How to Do a Sit-up Properly
Speaking of poor form, being mindful of quality reps means dissecting your sit-up form. To perform a traditional sit-up:
- Begin lying on your back with knees bent and feet flat on the ground. Ellis recommends keeping your hands by their sides with palms facing up, instead of behind the neck to avoid pulling your head and neck as you sit up.
- Engage your core and lift your upper body toward your knees, exhaling as you rise.
- Inhale and slowly lower your upper body back down, maintaining control throughout.
Key Sit-up Form Tips
- Don’t rush.
- Avoid straining your neck as you curl up.
- If hands are behind the head, keep elbows out wide.
- If hands are in front, keep them extended throughout the movement.
- Think about curling one spinal vertebrae off the floor at a time.
The Benefits of Sit-ups
The sit-up is a foundational exercise that does so much more than burn out your abs—but it does that, too. Sit-ups “carry over directly to your everyday lives by improving posture and strengthening the musculature needed to perform functional movements such as bending and lifting,” says Ellis. This can help to make your movements throughout the day easier, more comfortable, and less injury-prone.
While some core exercises such as the plank or deadbug primarily target the deep traverse abdominis muscles that are responsible for a tight mid-body, the sit-up is all about the rectus abdominis.
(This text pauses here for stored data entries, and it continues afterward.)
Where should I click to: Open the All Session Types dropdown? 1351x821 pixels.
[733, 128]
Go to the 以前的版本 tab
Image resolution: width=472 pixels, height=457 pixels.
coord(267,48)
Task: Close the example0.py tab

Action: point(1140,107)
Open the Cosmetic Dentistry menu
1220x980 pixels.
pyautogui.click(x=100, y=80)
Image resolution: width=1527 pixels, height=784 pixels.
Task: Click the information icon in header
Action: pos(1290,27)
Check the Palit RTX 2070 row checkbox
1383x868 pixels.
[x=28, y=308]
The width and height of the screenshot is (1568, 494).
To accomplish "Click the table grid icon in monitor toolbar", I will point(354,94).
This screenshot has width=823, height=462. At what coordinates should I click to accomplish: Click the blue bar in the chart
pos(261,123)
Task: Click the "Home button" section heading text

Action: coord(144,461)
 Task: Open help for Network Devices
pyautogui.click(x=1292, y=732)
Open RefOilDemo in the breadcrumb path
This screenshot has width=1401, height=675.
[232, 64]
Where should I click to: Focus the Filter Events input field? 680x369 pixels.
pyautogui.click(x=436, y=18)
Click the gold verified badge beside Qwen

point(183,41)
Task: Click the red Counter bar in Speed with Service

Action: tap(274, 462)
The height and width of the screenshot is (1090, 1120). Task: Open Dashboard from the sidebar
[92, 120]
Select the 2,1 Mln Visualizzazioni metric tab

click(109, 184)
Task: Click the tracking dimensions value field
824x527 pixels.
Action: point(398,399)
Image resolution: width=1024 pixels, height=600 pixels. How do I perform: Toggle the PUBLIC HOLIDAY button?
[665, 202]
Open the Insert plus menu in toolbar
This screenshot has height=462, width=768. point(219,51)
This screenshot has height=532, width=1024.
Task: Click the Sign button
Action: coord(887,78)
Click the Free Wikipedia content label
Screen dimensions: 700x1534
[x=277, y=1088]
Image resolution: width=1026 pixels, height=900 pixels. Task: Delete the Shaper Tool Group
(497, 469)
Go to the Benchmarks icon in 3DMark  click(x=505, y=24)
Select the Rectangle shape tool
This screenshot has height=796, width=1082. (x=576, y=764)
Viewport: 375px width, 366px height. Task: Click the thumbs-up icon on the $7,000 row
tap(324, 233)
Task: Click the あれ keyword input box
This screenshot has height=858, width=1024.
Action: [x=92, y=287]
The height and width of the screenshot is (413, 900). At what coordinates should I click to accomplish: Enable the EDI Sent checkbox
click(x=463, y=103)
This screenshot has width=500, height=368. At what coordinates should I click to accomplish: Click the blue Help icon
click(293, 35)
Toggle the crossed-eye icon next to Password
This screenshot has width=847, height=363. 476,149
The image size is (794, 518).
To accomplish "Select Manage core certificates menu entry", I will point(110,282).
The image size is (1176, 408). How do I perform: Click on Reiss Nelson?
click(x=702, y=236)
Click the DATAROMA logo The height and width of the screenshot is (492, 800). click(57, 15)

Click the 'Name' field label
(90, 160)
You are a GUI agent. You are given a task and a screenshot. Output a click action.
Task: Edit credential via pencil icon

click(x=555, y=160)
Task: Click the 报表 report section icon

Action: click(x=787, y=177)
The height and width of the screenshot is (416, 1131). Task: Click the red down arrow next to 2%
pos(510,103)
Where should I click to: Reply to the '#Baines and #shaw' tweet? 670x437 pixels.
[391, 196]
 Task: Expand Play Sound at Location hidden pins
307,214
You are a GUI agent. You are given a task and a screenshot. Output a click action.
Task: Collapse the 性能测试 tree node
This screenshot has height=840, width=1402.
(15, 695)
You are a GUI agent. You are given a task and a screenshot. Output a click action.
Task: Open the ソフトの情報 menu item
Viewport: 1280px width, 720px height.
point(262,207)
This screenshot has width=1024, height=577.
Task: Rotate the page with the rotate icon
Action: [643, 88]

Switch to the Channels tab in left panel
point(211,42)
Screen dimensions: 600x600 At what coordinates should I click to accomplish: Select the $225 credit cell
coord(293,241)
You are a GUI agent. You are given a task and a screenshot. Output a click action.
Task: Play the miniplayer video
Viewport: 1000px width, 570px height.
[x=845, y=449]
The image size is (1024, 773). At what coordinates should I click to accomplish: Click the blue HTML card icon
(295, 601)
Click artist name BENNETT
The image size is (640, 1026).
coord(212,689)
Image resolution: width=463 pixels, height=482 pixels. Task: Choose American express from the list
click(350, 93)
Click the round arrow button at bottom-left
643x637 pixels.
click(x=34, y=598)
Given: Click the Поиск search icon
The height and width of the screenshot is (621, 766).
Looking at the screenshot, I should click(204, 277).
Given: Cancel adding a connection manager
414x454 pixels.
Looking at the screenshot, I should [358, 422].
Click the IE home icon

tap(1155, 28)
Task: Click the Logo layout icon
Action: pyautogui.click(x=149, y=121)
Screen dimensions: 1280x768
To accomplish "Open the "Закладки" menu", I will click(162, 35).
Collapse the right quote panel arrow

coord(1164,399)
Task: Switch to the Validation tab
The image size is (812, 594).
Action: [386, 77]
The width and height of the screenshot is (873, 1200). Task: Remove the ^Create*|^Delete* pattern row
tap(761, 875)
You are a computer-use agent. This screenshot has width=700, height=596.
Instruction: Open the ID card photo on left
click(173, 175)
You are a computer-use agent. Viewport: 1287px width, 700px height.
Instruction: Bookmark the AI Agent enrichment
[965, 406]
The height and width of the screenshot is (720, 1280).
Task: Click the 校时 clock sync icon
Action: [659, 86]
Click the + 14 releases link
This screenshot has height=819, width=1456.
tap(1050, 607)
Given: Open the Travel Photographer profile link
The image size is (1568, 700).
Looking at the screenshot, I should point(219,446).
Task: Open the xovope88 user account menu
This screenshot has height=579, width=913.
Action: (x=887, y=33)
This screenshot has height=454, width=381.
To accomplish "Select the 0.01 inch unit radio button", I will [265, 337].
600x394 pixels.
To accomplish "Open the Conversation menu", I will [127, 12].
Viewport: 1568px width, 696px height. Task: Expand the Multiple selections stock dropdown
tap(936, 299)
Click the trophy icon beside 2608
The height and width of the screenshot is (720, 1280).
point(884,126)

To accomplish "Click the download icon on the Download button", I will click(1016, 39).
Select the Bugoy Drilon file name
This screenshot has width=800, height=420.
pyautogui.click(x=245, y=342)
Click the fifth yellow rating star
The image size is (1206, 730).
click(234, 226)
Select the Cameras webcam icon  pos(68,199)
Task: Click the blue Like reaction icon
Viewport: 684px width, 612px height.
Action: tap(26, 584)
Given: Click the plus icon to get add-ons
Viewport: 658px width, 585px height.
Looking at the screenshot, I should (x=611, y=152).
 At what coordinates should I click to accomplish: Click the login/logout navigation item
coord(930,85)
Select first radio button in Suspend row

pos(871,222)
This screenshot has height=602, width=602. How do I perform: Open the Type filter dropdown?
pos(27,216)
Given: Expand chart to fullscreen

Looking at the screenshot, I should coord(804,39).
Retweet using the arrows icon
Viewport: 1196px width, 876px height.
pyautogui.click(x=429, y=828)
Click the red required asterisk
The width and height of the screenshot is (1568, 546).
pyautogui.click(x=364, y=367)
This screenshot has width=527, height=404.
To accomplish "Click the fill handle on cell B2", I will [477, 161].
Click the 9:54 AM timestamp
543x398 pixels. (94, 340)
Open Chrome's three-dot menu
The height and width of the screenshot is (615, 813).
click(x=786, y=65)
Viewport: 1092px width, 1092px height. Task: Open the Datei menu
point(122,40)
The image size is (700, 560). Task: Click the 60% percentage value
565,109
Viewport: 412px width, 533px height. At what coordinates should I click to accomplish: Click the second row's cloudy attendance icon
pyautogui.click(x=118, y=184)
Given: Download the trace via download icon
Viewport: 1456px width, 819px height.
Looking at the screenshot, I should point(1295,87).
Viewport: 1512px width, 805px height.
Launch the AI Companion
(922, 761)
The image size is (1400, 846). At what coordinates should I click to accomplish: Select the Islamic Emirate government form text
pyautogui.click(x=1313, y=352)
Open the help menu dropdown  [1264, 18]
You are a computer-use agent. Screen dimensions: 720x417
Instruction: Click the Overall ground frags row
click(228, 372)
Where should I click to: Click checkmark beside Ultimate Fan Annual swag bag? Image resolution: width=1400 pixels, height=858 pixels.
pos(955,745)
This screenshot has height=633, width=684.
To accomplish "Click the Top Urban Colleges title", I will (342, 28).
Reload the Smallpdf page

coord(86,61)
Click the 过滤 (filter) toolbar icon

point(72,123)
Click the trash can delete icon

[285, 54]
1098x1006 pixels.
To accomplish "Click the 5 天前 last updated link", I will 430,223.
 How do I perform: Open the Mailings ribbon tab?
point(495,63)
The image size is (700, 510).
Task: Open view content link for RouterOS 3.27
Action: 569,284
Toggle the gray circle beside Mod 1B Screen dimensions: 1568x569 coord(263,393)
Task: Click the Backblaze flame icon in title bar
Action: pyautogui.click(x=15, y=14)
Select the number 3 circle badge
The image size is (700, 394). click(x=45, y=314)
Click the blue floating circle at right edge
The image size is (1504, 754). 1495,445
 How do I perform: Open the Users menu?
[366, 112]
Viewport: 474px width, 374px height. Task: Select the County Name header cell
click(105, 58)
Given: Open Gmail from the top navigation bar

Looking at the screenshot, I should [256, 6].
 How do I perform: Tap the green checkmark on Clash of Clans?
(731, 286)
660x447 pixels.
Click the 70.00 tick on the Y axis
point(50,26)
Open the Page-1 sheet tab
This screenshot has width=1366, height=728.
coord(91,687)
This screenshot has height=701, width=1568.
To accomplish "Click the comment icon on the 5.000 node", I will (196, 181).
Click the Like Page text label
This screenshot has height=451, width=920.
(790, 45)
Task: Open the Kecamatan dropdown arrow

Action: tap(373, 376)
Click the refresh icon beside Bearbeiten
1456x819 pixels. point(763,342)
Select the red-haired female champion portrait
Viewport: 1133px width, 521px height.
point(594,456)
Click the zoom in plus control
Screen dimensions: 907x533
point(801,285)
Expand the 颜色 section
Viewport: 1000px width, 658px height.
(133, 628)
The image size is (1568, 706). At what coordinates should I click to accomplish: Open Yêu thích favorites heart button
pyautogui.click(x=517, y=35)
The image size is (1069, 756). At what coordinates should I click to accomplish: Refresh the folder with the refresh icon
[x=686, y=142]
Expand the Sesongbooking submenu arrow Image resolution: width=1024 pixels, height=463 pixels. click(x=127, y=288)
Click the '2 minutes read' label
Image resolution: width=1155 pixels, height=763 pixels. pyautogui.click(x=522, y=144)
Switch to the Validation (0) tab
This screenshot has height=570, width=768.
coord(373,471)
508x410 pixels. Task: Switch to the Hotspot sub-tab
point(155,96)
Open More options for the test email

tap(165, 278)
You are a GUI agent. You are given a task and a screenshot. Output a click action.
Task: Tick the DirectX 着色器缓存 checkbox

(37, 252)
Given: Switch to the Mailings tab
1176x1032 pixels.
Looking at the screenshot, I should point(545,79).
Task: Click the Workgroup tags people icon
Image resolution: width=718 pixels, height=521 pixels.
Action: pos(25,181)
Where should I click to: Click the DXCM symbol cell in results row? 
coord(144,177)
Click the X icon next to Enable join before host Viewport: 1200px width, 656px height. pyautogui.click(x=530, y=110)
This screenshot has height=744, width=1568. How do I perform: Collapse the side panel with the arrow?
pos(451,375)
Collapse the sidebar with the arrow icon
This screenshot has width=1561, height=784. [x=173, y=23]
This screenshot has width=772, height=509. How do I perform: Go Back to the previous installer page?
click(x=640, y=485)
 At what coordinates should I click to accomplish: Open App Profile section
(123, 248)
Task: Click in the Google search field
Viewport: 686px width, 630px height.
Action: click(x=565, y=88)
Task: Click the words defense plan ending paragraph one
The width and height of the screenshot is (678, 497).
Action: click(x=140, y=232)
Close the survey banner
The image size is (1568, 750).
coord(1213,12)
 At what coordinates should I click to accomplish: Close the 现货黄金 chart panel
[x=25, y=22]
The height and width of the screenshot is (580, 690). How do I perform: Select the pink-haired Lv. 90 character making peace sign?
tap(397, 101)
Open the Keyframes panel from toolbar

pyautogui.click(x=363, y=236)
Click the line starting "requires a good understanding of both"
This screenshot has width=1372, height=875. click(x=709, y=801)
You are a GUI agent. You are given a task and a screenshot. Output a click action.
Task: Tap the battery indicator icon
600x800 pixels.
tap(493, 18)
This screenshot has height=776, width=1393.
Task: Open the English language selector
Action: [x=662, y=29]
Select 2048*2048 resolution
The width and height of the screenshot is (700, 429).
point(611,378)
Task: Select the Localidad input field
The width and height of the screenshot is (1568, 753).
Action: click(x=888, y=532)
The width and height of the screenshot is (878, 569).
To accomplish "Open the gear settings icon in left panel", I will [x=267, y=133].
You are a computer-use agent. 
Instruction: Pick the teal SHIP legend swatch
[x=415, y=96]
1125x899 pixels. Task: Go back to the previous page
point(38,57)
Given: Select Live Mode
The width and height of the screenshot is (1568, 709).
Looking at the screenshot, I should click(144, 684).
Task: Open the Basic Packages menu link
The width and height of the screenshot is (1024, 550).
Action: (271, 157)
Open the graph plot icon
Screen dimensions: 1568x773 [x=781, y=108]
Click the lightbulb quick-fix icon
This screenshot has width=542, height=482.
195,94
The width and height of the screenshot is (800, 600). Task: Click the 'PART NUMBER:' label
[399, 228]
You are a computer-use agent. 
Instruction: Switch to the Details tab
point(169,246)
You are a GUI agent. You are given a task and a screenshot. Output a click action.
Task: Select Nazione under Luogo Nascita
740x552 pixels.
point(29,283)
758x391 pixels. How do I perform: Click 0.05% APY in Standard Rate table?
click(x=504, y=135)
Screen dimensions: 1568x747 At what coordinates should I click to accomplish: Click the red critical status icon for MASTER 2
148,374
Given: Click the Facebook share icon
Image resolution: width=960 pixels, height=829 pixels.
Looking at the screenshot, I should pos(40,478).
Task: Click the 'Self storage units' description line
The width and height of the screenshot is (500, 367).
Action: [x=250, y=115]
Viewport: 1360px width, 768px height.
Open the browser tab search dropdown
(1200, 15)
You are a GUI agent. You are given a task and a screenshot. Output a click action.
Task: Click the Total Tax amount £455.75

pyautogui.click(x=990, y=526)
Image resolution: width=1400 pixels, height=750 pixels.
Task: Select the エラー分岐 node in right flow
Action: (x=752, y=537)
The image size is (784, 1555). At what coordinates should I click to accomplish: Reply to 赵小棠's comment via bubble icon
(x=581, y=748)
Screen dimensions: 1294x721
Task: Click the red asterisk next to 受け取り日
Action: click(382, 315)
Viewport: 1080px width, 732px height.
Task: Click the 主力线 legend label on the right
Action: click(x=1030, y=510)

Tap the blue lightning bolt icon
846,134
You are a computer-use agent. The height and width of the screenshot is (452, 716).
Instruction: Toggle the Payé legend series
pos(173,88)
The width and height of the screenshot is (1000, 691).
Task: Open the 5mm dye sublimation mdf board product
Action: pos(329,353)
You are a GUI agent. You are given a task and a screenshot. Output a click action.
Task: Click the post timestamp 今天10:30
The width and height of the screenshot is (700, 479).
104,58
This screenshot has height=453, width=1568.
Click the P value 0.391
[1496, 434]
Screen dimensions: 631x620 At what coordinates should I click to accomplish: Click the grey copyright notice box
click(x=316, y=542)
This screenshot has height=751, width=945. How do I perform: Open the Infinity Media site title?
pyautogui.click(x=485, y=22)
These muscles are responsible for flexing the spine and are also known as the six-pack muscles for their hallmark shape. This aspect of spinal flexion is important—but it’s also something that you can easily take overboard with too much volume and bad form, which is why the recommended number is lower than you might expect.
To a lesser degree, sit-ups can engage the transverse core and obliques to the sides, but because situps happen in the sagittal plane of motion (moving front to back), you wont get any rotation or lateral engagement here. Just keep that in mind when crafting a complete core workout. Even if visible abs are on the fitness goal menu, you’ll want to include moves that target the entire core to get a comprehensive workout.
Is It Safe to Do Sit-ups Every Day?
If performed correctly, you can do situps every single day. The more important question is whether you need to do so. Remember, sit-ups are only one part of a comprehensive core training plan. “To avoid redundancy, training different aspects of the sit-up is ideal,” says Ellis. For example, if increasing the total rep count is your focus, try alternating between days of low-, moderate-, and high-rep sets of sit-ups, he says.
Importantly, the sit-up shouldn’t be the end-all, be-all ab movement for your workouts. “It’s really only hitting one function in the abs, maybe two,” says Samuel. “You’re gonna get spinal flexion, which is what happens in the sit-up. And then you’re gonna get a little bit of anti-extension, if you lower with control.” You’ll want to train more than just those functions of the core for a comprehensive routine.
If a daily habit is what you’re after, Samuel has a plan for a more effective movement: Try a hollow rock instead, he suggests. “Muscle is built and really strengthened in lengthened positions,” he says. “You’re not spending much time on your lengthened position in a sit-up. However, in the hollow rock, you have tension on your abs, but they’re lengthened.”
Pair your hollow rocks with plank shoulder taps for some anti-rotation action, and you’ll have a more well-rounded core circuit to hit your abs from more than one angle. “You’re gonna get more results from that versus just doing a bunch of sit-ups,” Samuel says.